**Text provided:**
=======
The Jesuit gave a detailed statement on the content of the letters. Many were religious texts and meditations on Church feasts, with texts for blessings and prayers to be used, or commands from above regarding the regulation of the convent’s business and financial affairs. Other heavenly letters provided responses to his “doubts in respect of the sister’s spirit,” and “gradually explained the mercies that had been bestowed upon her in the course of her life.” But far more important for Kleutgen was the fact that the letters reflected his hope of a radical turning point in the course of history, which he saw as having been on a trajectory of decline since the start of the nineteenth century. His longings and the will of God were seemingly of one accord.

Due to the evil of our century and the regrettable state of all peoples of the world, ever since I was a young man I had cherished the thought and the hope that the Lord would renew the earth through a great reversal. One day I spoke with the sister about the lamentable state of the world, thinking she would understand, and this might motivate her to prayer. She took the opportunity to simulate a revelation, which, so to speak, gradually grew within her. In short, she said the Lord wanted to change the state of the world, by letting His kingdom blossom once more on the earth, and he therefore wanted to destroy and rebuild the earth with His mighty hands.
=======
Please continue the passage above on Kleutgen and the sister's heavenly letters, starting right after its final sentence.
=======
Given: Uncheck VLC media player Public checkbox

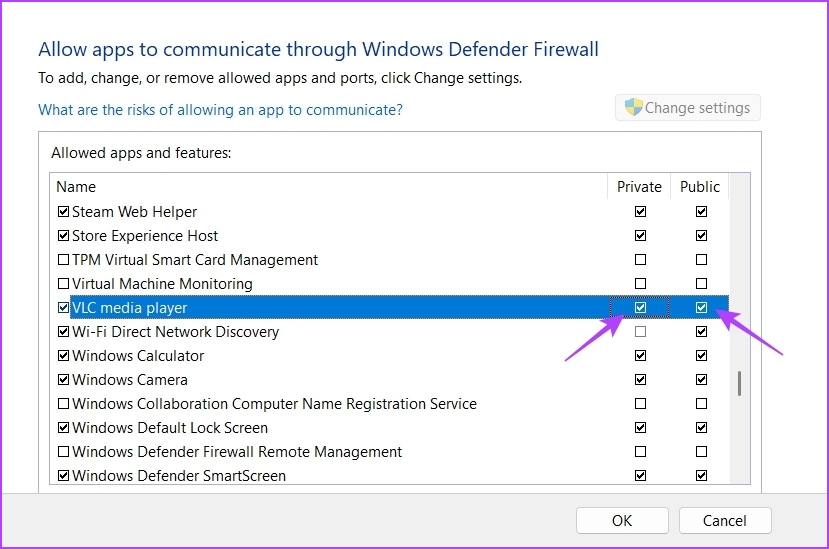Looking at the screenshot, I should point(701,307).
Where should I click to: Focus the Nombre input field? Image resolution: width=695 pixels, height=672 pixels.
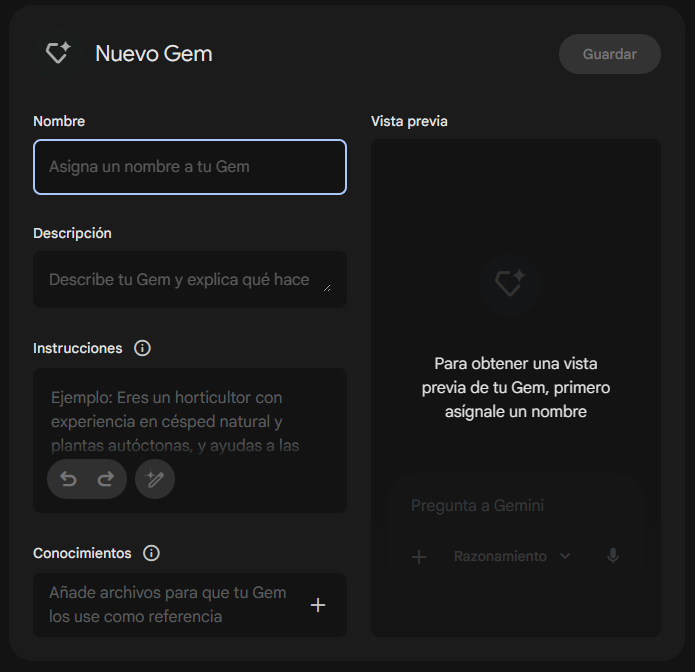(190, 167)
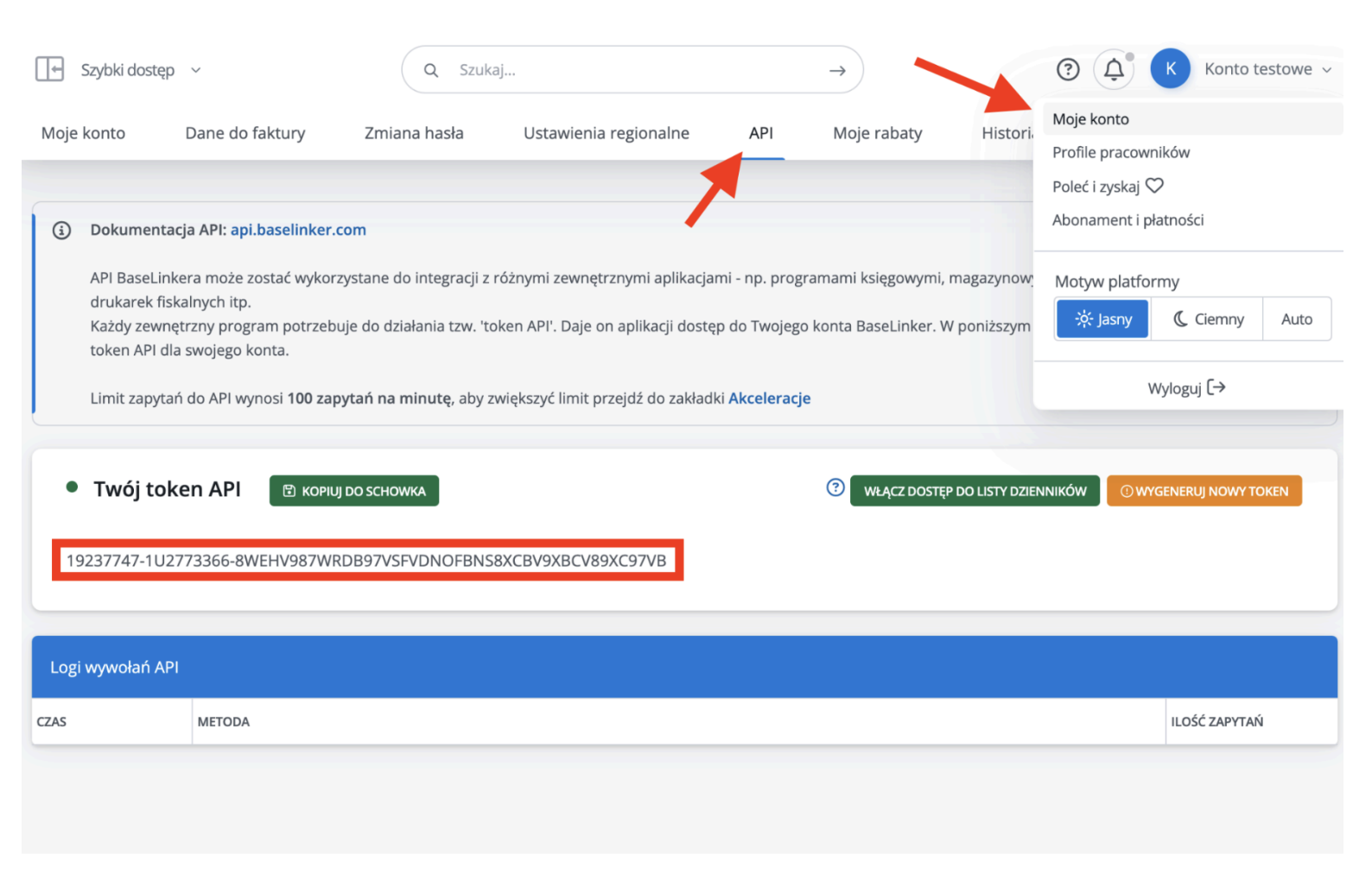Image resolution: width=1372 pixels, height=878 pixels.
Task: Click the magnifier icon in search box
Action: [x=431, y=71]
=======
**Result:**
Kleutgen said he had burned the majority of the heavenly missives as soon as he had read them; the remainder he had kept in a little chest
in the convent, to which he had the only key. Following the Apostolic Visitation, when the novice mistress’s “deceptions” became clear to him, he entreated Franceschetti to bring him this casket, and then destroyed all the letters. He had obviously never considered there might be another key.

Kleutgen’s fourth point was a detailed response to the accusation that he had been inside Sant’Ambrogio’s enclosure too often, and had spent time there alone with Maria Luisa. A man’s unauthorized entry into the enclosure of a women’s convent was a serious offense, and tended to arouse suspicions of sexual misconduct. Kleutgen therefore made attempt after attempt to explain that he had always had a good reason for entering the enclosure of Sant’Ambrogio. “I never went into the convent unless asked by the mother abbess, or at least by somebody acting on her behalf. I believe I never took it upon myself to ask if I might enter, but always waited to be sent for.” Whenever he had stayed overnight, or spent several hours there during the day, it had always been for the pastoral care of nuns who were mortally ill or dying.

In the three years from November 1856 to October 1859, seven of Sant’Ambrogio’s nuns had been seriously ill. Five of them had come close to death. Two who survived had been described as “dying” rather than sick by the doctors. “So it can come as no surprise that during this whole period I spent ten or 12 nights in the convent. Particularly as I encouraged the sisters to call upon me rather than Padre Leziroli at these times, out of consideration for his age and his frail state of health. I would like to point out that several times, the doctor told me I should stay, but I declined.”